An inpatient social worker does a lot of discharge planning, which starts as soon as the individual arrives on the unit. Well, actually it starts before that, in collaboration with the social workers in the EAU (Emergency Assessment Unit), GPU (General Psychiatry Unit)/ACU (Acute Care Unit) and on unit 2-4 – the units that my clients are usually transferred from. Planning for discharge involves OW (Ontario Works) /ODSP (Ontario Disability Support Program) applications, housing applications through Accesspoint and Housing Connections, contacting service providers (probation officers, community agencies, shelters, etc.) and planning with family members.
A critical early step in discharge planning is building rapport and trust with clients as soon as they arrive on my unit. Today I sit down with Mark, the new client, in the TV lounge after checking in with Kwasi Boateng, Mark’s assigned nurse. Although Mark is quite delusional, angry about being in the hospital and wants to leave today, we talk about many things – food, friends, the cost of living and the steps to discharge. I will continue to meet with Mark to build rapport.
My next task of the day is to introduce my client Tony to Joan Foote, who’s a clinician with CAMH’s Downtown East ACT team. She’ll be his primary outpatient worker when he’s discharged, and he’s scheduled to meet her today – except he is off the unit with Occupational Therapist Jessica Bryson and a group of clients. We catch up with them in the CAMH mall at an exotic animal demonstration. Tony is easy to find – he has a talking red parakeet on his head!
Tony was very sick when he came onto the unit several weeks ago but he is responding well to treatment under Dr. Nourhan Mohamed, PGY4, working under Dr. Justin Geagea. Social workers work closely with doctors as well nurses, OTS, RTs and other allied staff to give our clients superb interdisciplinary care. The other elements of Tony’s recovery plan include housing, community follow up, employment, and a Community Treatment Order (CTO) – none of which he had before admission.
Another important role of an inpatient social worker is providing support and education to family members. This happens in family meetings, on the phone or through personal interactions with family members visiting the unit. Today I meet Tina, who’s just returning from a walk with her daughter, an inpatient at CAMH. Tina is worried her daughter won’t get better, as she hasn’t responded fully to her prescribed medication and is beginning a trial of a different medication.
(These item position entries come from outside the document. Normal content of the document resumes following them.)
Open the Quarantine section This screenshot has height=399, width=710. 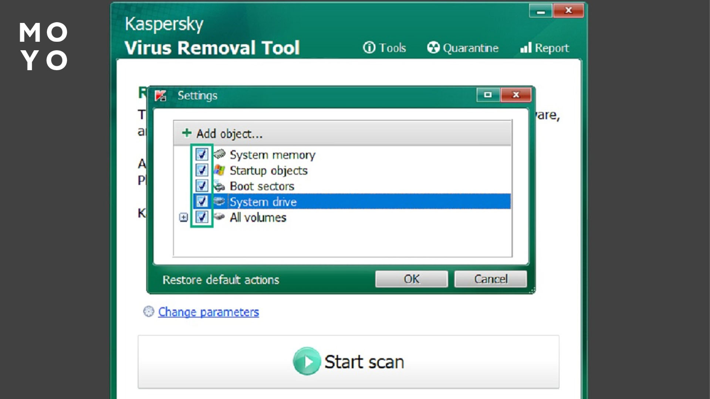pyautogui.click(x=463, y=48)
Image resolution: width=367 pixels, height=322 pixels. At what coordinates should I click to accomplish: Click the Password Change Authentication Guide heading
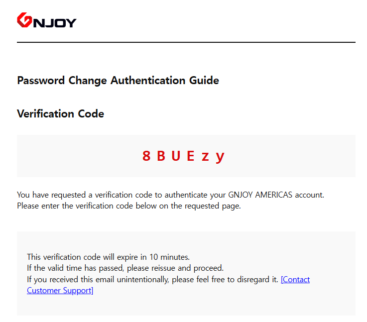pos(118,81)

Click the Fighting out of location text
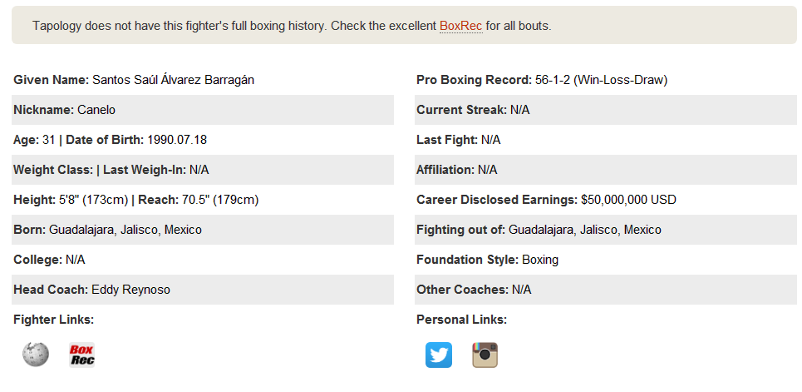pos(539,230)
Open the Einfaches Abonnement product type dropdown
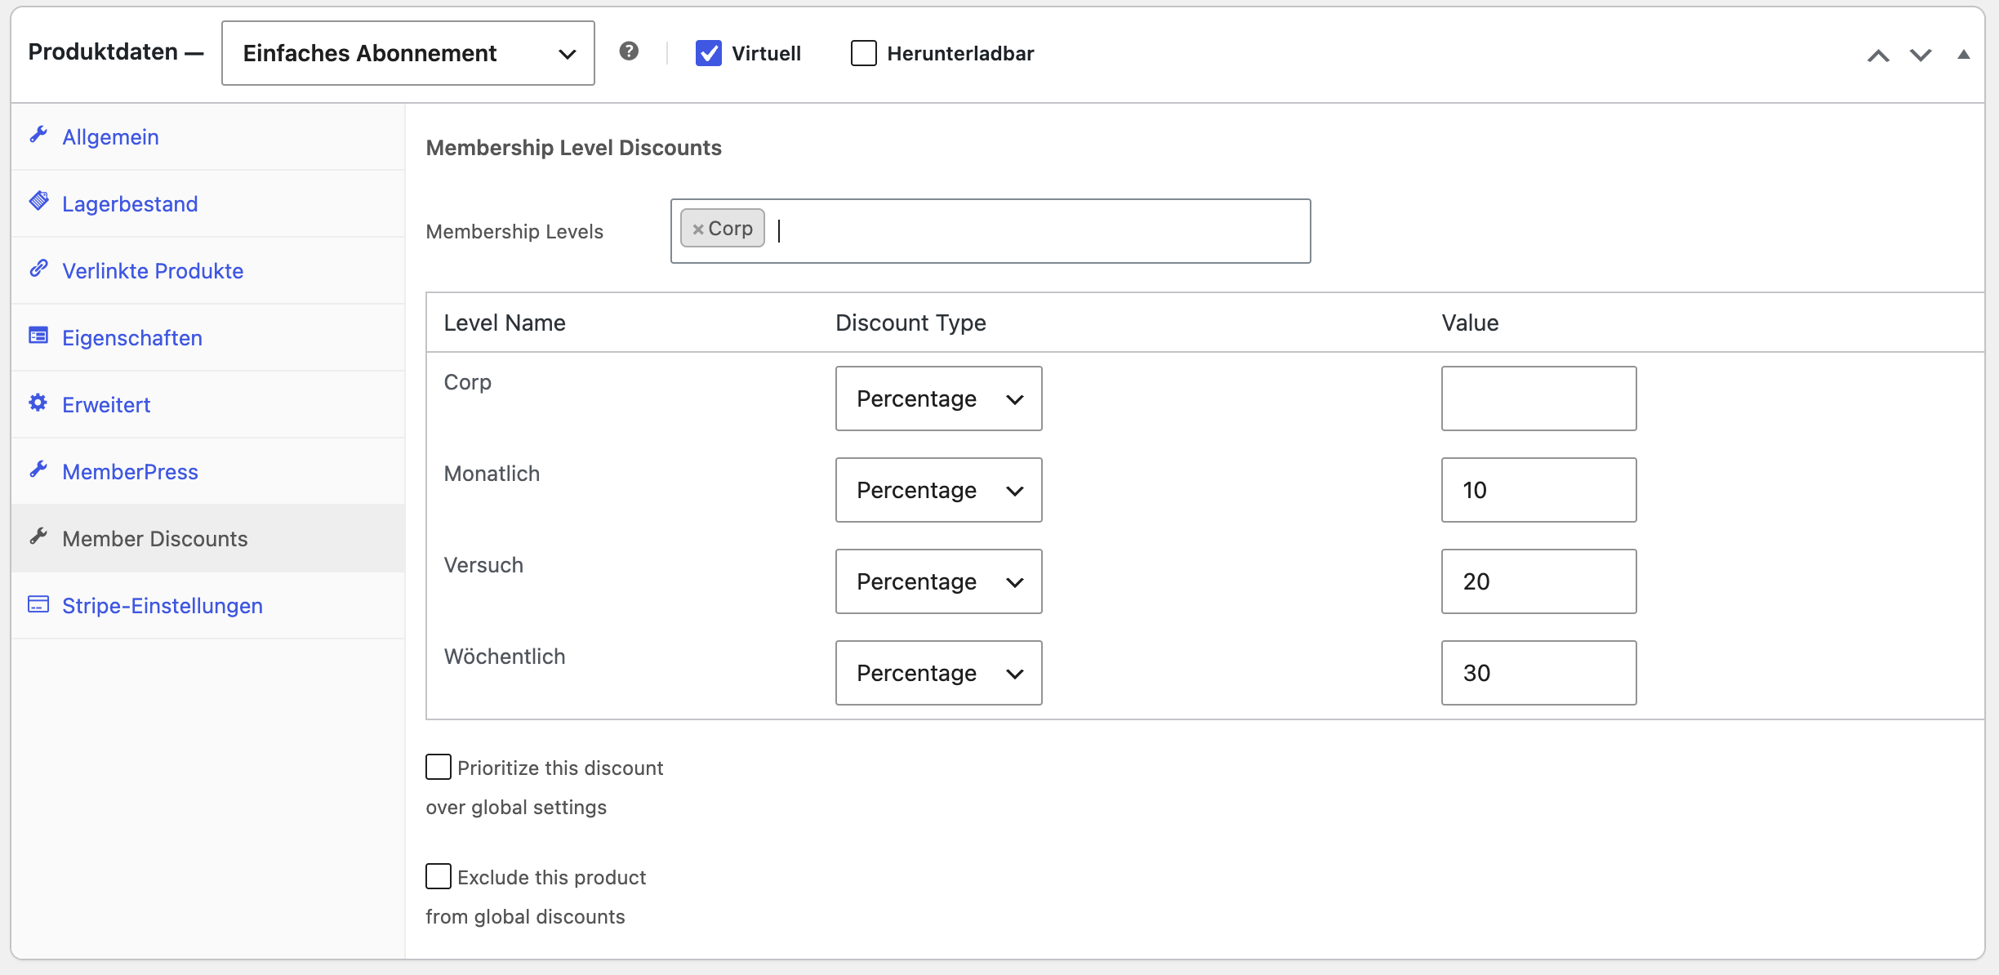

Tina is also confused and hurt by her daughter’s paranoid fears about family members. It’s hard for parents to see their children struggle with mental illness. Families are integral to our clients’ recovery, and social workers are essential in providing support and education to families.
A day in the life of a social worker also includes numerous phone calls, umpteen emails and endless Powerchart notes. While this was merely a slice of what a typical day looks like in the life of a social worker in mental health care, we go through each day knowing that the clients and families we help and the work we do is anything but typical.